▽
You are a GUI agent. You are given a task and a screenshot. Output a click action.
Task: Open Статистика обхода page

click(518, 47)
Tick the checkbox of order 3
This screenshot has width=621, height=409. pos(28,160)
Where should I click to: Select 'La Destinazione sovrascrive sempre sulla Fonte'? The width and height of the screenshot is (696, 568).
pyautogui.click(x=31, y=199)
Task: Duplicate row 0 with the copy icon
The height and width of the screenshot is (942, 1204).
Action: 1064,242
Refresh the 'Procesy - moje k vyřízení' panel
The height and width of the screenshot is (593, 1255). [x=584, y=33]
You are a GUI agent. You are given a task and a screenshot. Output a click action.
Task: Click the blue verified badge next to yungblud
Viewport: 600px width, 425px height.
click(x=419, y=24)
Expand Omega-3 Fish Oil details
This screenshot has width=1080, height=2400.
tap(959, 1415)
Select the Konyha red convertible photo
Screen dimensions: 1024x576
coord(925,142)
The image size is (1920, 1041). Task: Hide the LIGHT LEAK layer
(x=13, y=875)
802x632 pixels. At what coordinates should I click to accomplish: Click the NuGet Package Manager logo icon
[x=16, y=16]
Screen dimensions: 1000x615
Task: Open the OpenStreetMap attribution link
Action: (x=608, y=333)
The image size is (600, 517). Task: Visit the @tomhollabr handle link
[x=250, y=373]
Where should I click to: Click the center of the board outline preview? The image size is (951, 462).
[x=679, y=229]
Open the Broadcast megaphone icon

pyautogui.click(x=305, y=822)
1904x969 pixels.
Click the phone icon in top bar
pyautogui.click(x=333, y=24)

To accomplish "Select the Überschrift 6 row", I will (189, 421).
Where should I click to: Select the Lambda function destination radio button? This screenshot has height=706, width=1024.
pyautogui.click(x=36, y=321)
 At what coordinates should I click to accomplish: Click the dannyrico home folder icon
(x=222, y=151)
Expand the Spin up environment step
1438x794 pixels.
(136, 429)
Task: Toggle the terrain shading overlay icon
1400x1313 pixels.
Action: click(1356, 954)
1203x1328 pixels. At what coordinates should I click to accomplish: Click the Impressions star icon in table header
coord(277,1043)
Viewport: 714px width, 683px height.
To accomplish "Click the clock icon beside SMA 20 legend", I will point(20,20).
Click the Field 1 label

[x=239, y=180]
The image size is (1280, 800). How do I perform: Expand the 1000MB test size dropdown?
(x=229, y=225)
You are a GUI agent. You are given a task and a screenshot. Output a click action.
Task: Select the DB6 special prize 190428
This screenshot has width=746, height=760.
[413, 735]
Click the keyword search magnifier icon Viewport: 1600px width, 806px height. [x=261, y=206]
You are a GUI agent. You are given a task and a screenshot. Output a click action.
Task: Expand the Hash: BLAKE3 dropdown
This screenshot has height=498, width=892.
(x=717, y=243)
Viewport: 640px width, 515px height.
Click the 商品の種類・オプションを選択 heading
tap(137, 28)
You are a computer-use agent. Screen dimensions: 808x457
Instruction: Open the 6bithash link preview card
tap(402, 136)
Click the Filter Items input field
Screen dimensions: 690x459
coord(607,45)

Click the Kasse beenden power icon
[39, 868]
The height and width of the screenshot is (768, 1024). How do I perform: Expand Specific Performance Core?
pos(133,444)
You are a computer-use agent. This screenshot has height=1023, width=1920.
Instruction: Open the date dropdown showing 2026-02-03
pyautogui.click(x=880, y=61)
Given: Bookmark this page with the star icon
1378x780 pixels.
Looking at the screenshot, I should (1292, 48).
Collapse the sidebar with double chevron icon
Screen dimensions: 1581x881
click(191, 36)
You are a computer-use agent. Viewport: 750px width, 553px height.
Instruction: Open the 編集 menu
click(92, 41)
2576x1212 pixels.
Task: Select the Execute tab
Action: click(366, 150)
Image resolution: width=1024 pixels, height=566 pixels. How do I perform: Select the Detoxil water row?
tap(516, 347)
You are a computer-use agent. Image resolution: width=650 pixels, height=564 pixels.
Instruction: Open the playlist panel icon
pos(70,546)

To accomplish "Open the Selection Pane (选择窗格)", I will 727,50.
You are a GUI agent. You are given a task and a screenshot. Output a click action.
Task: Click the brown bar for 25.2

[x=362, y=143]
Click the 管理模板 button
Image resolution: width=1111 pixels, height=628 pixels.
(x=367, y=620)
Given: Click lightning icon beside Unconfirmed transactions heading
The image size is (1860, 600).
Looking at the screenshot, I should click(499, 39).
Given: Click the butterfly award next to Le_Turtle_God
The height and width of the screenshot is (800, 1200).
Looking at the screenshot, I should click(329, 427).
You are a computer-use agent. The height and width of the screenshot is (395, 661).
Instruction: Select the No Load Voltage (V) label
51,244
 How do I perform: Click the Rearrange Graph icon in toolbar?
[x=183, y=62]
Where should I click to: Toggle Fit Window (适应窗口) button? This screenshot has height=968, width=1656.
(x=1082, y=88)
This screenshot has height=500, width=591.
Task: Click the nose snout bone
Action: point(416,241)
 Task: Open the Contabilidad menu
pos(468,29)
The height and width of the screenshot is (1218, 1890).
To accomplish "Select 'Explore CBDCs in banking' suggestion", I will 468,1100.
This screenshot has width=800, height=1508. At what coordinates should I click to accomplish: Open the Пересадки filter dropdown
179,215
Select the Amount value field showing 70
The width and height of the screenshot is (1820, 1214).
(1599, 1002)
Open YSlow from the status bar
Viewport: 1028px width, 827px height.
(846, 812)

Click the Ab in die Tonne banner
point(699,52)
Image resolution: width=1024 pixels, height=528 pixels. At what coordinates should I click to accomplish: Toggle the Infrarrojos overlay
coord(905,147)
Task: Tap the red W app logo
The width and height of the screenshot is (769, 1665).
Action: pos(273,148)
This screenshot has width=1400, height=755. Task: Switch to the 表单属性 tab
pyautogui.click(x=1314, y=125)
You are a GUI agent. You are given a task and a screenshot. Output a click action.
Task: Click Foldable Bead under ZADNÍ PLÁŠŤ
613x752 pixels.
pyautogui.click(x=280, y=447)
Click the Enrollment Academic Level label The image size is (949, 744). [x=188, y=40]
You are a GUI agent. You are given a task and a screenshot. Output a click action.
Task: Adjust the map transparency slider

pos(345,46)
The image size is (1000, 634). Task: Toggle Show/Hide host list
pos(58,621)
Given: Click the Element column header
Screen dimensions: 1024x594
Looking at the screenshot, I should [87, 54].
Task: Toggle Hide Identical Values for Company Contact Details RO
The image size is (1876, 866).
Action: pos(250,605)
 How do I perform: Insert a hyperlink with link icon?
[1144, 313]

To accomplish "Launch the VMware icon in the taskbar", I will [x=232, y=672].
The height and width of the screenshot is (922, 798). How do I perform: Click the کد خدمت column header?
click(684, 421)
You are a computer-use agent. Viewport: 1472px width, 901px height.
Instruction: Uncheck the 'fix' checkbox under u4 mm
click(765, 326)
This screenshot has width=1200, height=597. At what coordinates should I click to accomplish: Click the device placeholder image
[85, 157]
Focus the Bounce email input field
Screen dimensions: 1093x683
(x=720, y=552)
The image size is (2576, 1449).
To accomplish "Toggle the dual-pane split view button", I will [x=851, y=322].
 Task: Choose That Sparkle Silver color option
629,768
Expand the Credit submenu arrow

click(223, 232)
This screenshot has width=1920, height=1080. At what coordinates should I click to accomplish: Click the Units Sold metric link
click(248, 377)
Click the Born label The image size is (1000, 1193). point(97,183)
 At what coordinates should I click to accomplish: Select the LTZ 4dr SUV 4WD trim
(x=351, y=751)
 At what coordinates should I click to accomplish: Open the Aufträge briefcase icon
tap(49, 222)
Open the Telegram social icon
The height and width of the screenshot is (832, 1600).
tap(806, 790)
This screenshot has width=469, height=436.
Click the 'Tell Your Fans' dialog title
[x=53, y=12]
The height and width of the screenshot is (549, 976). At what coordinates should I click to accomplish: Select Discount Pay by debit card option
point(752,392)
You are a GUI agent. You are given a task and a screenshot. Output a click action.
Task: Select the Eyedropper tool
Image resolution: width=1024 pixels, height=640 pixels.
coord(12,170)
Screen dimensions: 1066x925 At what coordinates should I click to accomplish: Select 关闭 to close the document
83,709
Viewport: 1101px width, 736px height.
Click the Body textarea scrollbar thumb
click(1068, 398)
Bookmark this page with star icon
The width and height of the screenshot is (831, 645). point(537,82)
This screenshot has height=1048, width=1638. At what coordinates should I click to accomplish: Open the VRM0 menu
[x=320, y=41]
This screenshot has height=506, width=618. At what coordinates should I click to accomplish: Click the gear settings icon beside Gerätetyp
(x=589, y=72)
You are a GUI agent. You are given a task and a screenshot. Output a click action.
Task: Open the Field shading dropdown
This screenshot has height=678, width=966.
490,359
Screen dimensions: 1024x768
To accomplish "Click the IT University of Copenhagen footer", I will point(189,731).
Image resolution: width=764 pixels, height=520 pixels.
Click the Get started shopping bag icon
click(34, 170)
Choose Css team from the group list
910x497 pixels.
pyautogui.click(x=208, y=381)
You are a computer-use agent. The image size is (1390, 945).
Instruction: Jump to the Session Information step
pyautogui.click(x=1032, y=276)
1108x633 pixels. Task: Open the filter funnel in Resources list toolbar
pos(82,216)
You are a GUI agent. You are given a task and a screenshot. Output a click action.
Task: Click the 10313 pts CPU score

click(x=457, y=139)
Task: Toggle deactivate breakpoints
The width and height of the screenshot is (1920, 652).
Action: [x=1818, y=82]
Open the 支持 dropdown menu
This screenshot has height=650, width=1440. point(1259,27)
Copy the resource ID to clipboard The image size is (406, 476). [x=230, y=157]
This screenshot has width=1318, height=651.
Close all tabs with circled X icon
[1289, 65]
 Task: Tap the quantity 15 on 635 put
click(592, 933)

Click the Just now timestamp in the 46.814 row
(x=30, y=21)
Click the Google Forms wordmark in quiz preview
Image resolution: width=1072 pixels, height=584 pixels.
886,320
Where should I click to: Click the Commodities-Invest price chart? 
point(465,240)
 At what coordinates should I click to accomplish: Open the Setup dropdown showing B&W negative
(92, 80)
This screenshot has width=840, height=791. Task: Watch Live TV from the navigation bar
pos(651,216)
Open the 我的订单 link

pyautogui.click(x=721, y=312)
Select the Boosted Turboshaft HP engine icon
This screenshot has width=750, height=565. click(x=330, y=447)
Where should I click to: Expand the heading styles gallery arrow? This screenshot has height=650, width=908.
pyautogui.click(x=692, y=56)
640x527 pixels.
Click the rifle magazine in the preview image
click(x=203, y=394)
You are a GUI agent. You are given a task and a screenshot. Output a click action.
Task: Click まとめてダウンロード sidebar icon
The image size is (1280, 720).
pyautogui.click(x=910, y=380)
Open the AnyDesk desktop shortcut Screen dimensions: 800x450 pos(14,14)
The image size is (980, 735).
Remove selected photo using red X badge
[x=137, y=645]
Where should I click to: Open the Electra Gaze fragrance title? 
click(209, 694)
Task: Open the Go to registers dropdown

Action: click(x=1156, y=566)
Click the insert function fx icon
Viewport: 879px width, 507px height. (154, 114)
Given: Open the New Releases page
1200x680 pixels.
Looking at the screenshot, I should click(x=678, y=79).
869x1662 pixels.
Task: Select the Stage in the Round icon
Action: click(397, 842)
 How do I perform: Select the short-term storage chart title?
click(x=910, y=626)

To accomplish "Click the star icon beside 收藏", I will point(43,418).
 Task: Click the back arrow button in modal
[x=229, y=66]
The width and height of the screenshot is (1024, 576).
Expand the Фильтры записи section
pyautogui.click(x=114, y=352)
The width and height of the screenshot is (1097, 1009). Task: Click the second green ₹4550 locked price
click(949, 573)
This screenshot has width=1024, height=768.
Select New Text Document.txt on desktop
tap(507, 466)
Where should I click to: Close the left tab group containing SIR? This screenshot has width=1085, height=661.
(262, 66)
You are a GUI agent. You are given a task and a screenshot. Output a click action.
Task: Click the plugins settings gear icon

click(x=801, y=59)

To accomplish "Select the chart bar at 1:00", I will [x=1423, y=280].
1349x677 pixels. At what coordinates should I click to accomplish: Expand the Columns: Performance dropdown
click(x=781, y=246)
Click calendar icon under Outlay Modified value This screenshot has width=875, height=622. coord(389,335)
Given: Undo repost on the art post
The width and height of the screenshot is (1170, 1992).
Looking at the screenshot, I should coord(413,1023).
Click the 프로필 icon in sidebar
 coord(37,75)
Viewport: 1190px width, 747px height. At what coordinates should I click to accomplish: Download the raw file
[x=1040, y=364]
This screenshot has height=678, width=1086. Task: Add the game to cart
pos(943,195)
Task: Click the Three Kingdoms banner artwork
△
### [EXERCISE]
Restate word for word each line of the data from the one with "The width and height of the screenshot is (1170, 1992)." to the last, keeping both ends.

### [YOUR SOLUTION]
The width and height of the screenshot is (1170, 1992).
Looking at the screenshot, I should coord(413,1023).
Click the 프로필 icon in sidebar
 coord(37,75)
Viewport: 1190px width, 747px height. At what coordinates should I click to accomplish: Download the raw file
[x=1040, y=364]
This screenshot has height=678, width=1086. Task: Add the game to cart
pos(943,195)
Task: Click the Three Kingdoms banner artwork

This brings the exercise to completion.